DPI : Jacques Testart dit non à la sélection humaine

Publié le 5 Jan, 2017

Suite à l’autorisation du Diagnostic Préimplantatoire (DPI) en Suisse (cf. Autorisation du DPI en Suisse : Des réactions multiples) en juin dernier, Jacques Testart est interrogé sur ses prédictions en matière de procréation assistée. En effet, il y a trente ans, le biologiste mettait en garde contre la sélection humaine, alors que le DPI n’existait pas encore : « Je me suis dit ‘du moment que l’on peut concevoir des œufs hors du corps humain, on peut enquêter sur chaque œuf, et donc opérer une sélection. A l’époque, on m’a traité de rêveur pessimiste : impossible de poser un diagnostic sur la base d’une seule cellule, m’a-t-on dit.
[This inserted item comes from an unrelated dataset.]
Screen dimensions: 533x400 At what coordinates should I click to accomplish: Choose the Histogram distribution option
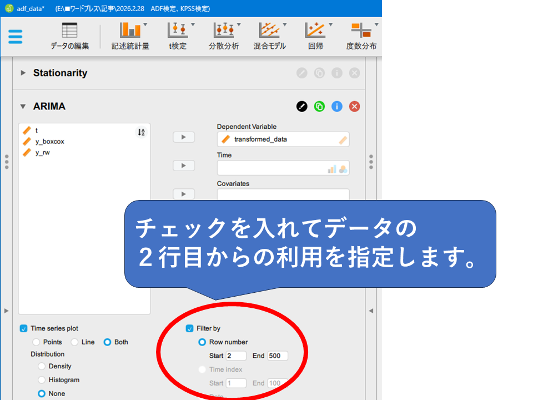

Et aussi : les médecins ont signé le serment d’Hippocrate, ils ne se prêteront jamais à la sélection d’embryons. Quatre ans plus tard, c’était fait : en 1990, le DPI était là ». Avec cette technique « nous glissons inexorablement du désir d’enfant au droit à l’enfant et du droit à l’enfant au droit à l’enfant de qualité. On me reproche de parler d’eugénisme, mais le mot n’est pas usurpé ».  En outre, « les barrières législatives ont prouvé leur inefficacité » : au départ, on autorise le DPI pour les « maladies particulièrement graves », puis on dérive sur la pente glissante, puisque « la formule se prête à toutes les interprétations ». Et « de petit pas en petit pas, on va vers des bouleversements majeurs » (cf. Une proposition de loi pour aggraver le tri embryonnaire).

 

« Avant la fin du siècle, tous les enfants seront choisis dans les éprouvettes des biogénéticiens »[1] prédit Jacques Testart. Aujourd’hui, « la FIV constitue un véritable obstacle à la généralisation de l’instrument de sélection qu’est le diagnostic préimplantatoire. Elle reste pénible et son taux de réussite plafonne ». Mais avec l’annonce de chercheurs chinois au mois de novembre qui ont fabriqué chez la souris des ovules à partir d’un simple prélèvement de peau, « ce dernier verrou aussi est en train de sauter ». Car « la dernière barrière qui nous sépare de l’eugénisme consensuel dont je prédis l’avènement, c’est la production d’ovules, qui reste rare et complexe ». Jacques Testart avait pour sa part « imaginé que l’on se mette à en fabriquer à partir de cellules souches des ovaires, après une simple biopsie ». La « découverte japonaise va au-delà : on va pouvoir fabriquer des ovules à l’infini à partir d’un simple prélèvement de peau ! ».

 

Pour Jacques Testart, « l’eugénisme moderne, démocratique et mou est arrivé ». Or avec cette « idéologie du progrès », le risque est de perdre la diversité humaine : « après quelques générations de sélection généralisée, l’espèce aura muté et deviendra incapable de résister à une épidémie ». Plus encore avec cette idéologie, « l’enfant sur commande devient un objet et non un sujet, il annonce la médicalisation exacerbée des survivants du tamis génétique, la normalisation des sociétés et leur virage autoritaire ».